Despite Walla's consistently cozy production, Ben Gibbard's lyrics continue to move
from critiques of middle-class life to tackling Big Themes, here the relationship between death and love. On "What Sarah Said" he claims, "Love is watching someone die." On "I Will Follow You Into the Dark" it's the
title sentiment, and on
"Soul Meets Body" he says, "If the silence takes you, then I hope it
takes me too."
"I Will Follow You..." is the album's quiet centerpiece, just Gibbard on
acoustic guitar, his fragile, almost falsetto tenor, simple delivery, and unexpected
turns of phrase turning an well-worn lyrical road, the fear of losing a lover, into something affecting. The way he
personalizes the afterlife and draws in childhood Catholic school
experiences is impressive, to say the
least. All this and it's sequenced directly after the album's most
musically ambitious track, "Different Names for the Same Thing", an overly melodramatic track that heads off on a ponderous, M83-aping electronic odyssey.

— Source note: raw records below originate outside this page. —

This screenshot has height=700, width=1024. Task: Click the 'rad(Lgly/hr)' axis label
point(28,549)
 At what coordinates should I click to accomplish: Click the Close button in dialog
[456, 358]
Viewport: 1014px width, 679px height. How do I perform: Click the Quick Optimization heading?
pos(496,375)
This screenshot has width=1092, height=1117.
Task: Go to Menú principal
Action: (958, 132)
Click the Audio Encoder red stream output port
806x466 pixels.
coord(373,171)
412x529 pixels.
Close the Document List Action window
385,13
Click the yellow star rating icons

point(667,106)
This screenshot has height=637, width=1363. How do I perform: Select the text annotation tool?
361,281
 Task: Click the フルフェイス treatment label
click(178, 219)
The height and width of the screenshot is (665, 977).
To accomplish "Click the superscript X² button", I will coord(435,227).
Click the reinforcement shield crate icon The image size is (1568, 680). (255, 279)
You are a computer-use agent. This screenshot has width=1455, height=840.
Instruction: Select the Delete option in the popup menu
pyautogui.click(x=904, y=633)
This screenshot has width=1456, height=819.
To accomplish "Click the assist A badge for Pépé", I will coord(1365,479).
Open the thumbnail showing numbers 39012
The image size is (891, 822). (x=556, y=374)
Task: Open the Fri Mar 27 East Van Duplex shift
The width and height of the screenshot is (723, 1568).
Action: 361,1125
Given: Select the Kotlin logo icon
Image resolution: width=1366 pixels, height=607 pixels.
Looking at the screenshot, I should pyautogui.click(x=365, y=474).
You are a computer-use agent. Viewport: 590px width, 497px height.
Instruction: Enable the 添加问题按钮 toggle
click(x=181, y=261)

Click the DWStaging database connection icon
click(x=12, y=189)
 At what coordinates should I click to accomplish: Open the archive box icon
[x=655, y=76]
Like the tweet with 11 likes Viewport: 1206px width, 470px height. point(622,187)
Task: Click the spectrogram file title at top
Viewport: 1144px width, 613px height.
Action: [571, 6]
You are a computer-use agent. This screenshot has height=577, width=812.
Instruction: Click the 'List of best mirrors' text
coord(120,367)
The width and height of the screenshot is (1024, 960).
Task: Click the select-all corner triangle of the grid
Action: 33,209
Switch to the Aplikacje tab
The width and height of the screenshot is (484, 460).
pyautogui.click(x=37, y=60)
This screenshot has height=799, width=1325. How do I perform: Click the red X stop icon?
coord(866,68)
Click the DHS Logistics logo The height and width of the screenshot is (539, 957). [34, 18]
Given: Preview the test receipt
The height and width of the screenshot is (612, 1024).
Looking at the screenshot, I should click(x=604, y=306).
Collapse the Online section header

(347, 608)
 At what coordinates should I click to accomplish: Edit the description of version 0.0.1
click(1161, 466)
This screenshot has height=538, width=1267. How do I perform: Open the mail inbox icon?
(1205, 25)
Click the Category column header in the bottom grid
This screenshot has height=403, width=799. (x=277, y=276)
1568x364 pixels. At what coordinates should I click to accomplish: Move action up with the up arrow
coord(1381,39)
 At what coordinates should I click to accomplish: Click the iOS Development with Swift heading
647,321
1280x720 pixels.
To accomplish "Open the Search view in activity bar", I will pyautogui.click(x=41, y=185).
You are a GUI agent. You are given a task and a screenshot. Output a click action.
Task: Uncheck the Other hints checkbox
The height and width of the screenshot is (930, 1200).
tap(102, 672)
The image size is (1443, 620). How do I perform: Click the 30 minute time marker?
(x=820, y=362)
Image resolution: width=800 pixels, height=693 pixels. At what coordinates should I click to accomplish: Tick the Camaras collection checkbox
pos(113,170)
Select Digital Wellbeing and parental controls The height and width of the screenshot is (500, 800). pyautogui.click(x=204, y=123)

The band's other, better experiment is lead single "Soul Meets Body", a sleek pop track
that excels except for when the drums drop
dead, the textures get all smooshy, and Gibbard goes up the scale to sing the
title-- it's such a weird blunder that it's hard to tell at first if it
derails the song or just nudges it a bit. Several listens in, the song works
on the strength of its catchy "ba da ba da ba ba" passages and the
incredible verse melody, but that one little passage is awkward,
like the song has something stuck in its teeth. Death Cab opens the album
strongly with "Marching Bands of Manhattan", a song that feels like it's
constantly in the process of taking off, with pensive drumming and big,
sweeping vocals singing about sorrow seeping...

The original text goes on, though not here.